6:45 a.m.: the time I’ve woken up every single morning for the past month. Rain or shine, weekend or weekday, 6:45 a.m. awaits me at the end of my night’s rest like a score awaiting you after you’ve taken the worst exam of your life. Waking up at 6:45 is not easy. Waking up consistently at 6:45, every single day no matter what, is even harder. But I do it every single morning, partly because of the bathroom schedule my roommate and I have created due to both of our morning classes and partly because, even though it’s mentally and physically grueling, I crave the routine that comes with opening my eyes at the same time every day. 

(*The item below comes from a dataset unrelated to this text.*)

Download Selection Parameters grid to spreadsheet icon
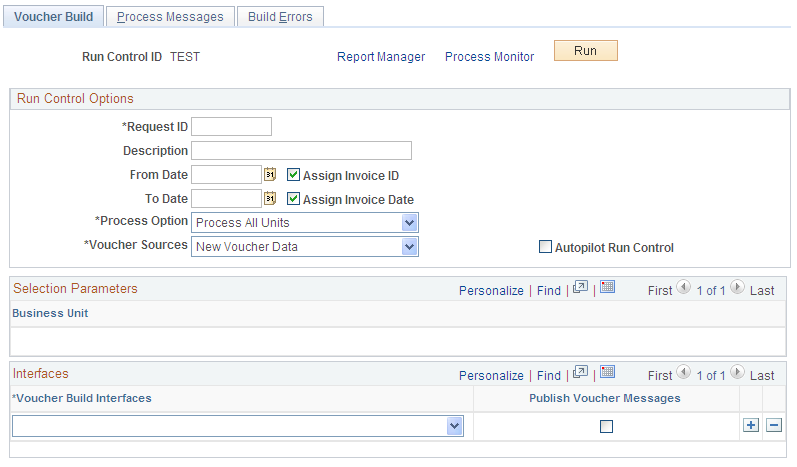This screenshot has width=797, height=467. (x=607, y=287)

In order to maximize my productivity within my newfound morning hours, I drafted a domestic routine that I’ve begrudgingly come to love. Some highlights include emptying the dishwasher, packing my lunch and watching my current Netflix obsession while I eat my breakfast. As mundane as these tasks are, they’ve come to determine the success of my day. Mornings give me the opportunity to calibrate who I am before I jump from personality to personality throughout the day. In every space I exist within, whether it be class, club meetings or studying with friends, I have a personality curated to serve the specific aspects of that space. And while I choose to spend my time in a state of constant transition, it gets exhausting to change who I am and how I feel throughout the day. My mundane routine gives me a few moments to myself  — moments where I don’t have to pretend or overthink or exist in a state of anxiety. I am free to be me and complete tasks that don’t require me to be at my best. It’s the only time of day where I’m not in a class or in a club or doing something that takes immense energy from my social battery. Those moments — where I am allowed to breathe and not feel pressure to put my best foot forward yet again — let me welcome each day without becoming overwhelmed by the long day awaiting me outside of my apartment door. 

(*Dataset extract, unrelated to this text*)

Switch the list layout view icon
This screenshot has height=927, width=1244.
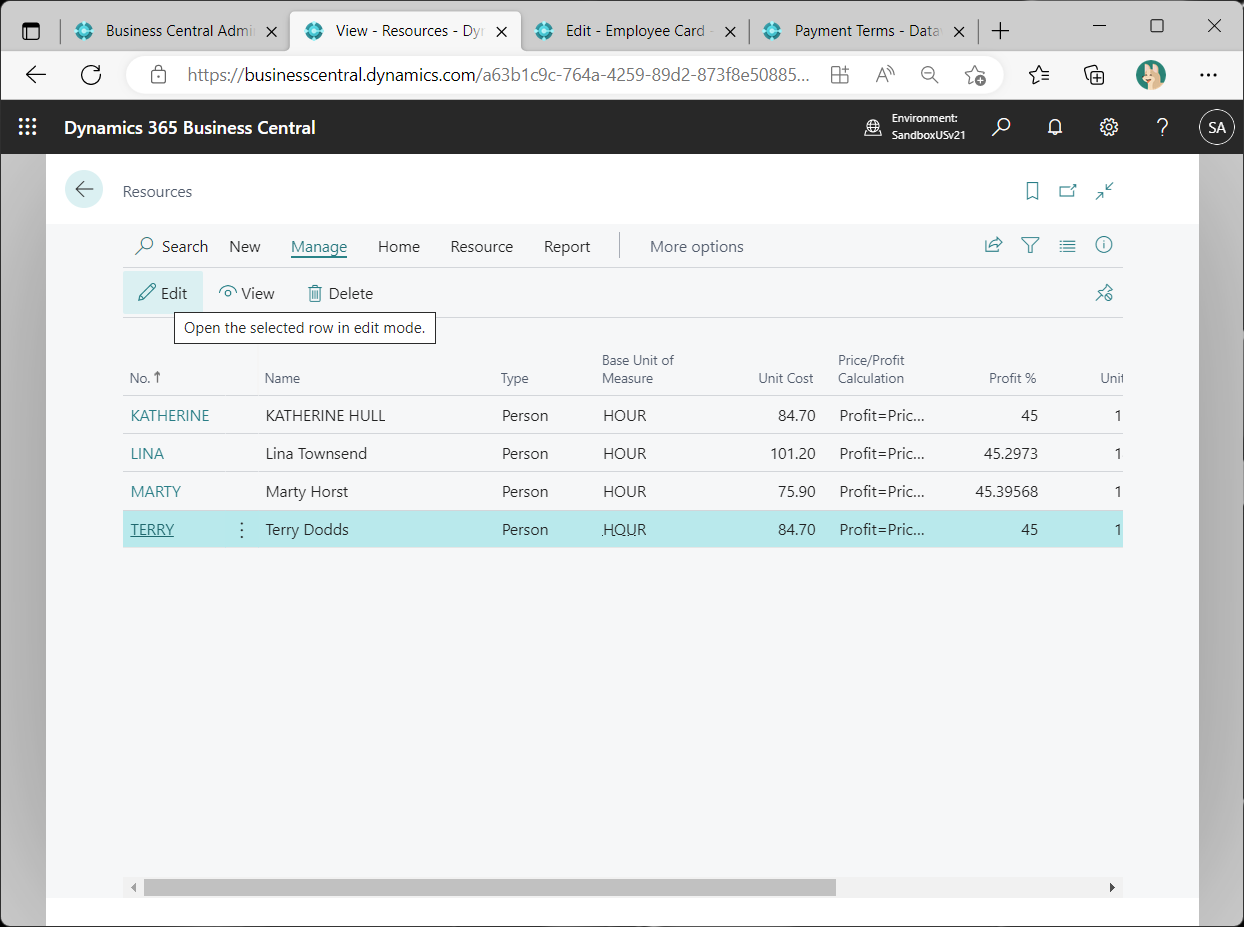[1067, 245]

But, as simple as my morning duties are, the acts of waking up, completing them and feeling good about myself are wildly taxing. I’m really not a morning person. Waking up — gathering the strength to pry my eyes open and peel myself out of my bed — is one of the hardest parts of my day. No matter how much sleep I get, my body begs for more and more, making it extremely difficult for me to actually get up. I guess waking up early, for me, is like running a mile. Finding the motivation to run can be difficult on its own, and even when you do start to move your body, the act can be physically, mentally and emotionally painful. But you push and push until you hit a quarter, a half and then one whole mile. After it’s over and you’re catching your breath, having gulped down water and taken a moment to stretch, you can really appreciate how far you’ve come. Running that mile might have been painful and you may not have wanted to do it at all, but you did, and you’re better for it. Waking up at 6:45 is hard and a little miserable, but I push through and force the sleepiness from my head as I get ready for the day. And as I watch the sunrise from my window, cereal bowl in hand and “Gilmore Girls” playing in the background, I truly appreciate taking that time and effort to wake up. 

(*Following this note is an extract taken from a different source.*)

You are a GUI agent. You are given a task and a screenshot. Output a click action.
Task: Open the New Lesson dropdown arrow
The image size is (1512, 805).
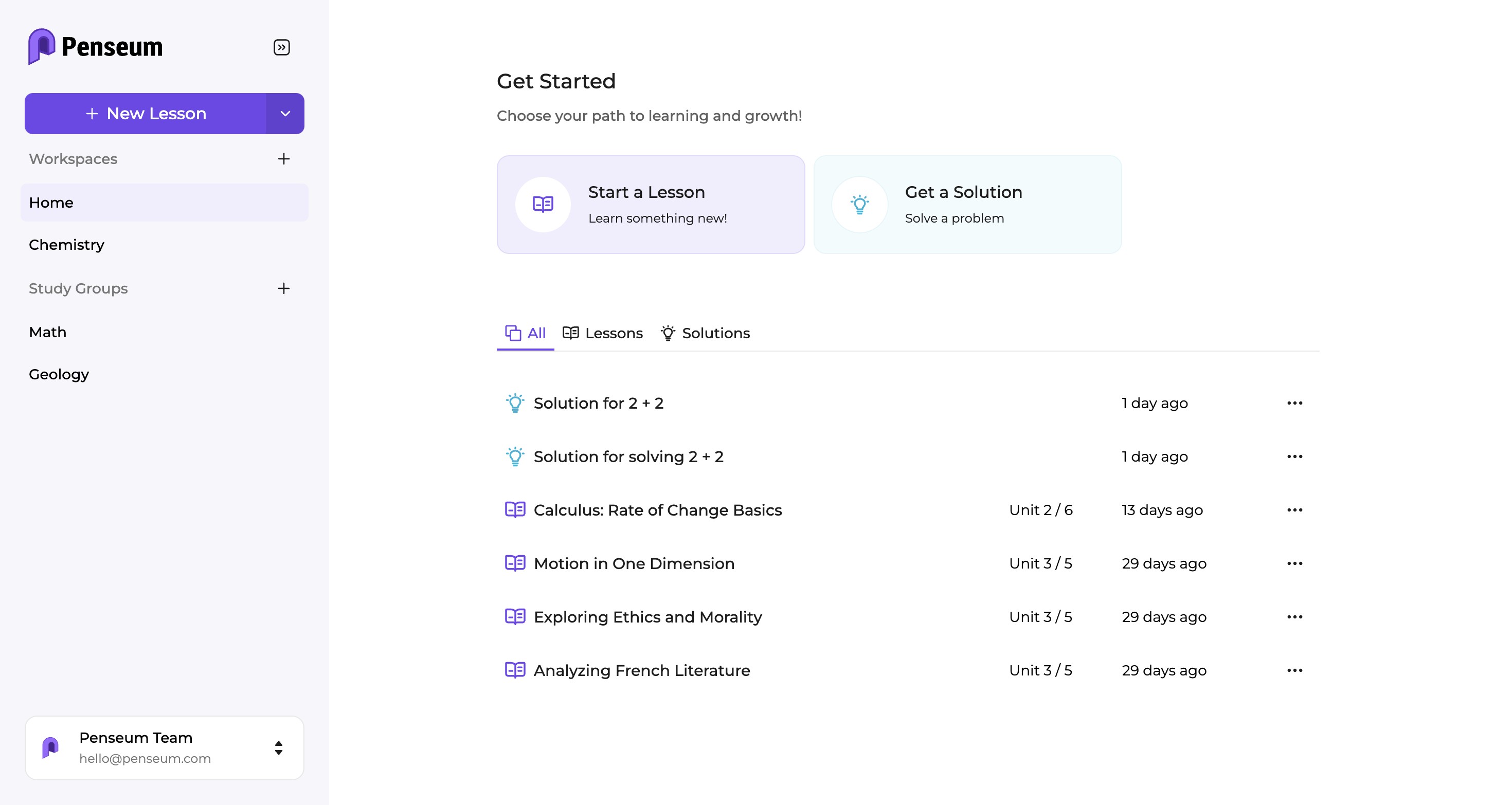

Last semester, I think the earliest I woke up on any given day was 10 a.m., and while I got three more hours of sleep, I never felt half as good as I do this semester. When I woke up later, I barely had any time before I had to walk out the front door and get started with my day. Within 20 minutes of getting out of bed, I would be sitting in class, taking lecture notes. That brutal and hurried transition was a lot for me and really affected how I saw each day: Instead of looking forward to the simple things, like emptying the dishwasher or making a peanut butter and jelly sandwich, I would dread the moment my eyes fluttered open after a night’s sleep. I never had any time to myself throughout my entire day; I was bouncing from class, to the library, to meetings and back to class again. There was no time for me to sit with myself and do things that I loved or do things just to do them, free from obligation. Instead, I spent the entire day checked out, existing in a state of perpetual dread as my mind spun over all the work I had to complete and how little time I had. I existed in a cycle of negativity, of continuous anxiety, that motivated me to make a change to my morning routine this semester.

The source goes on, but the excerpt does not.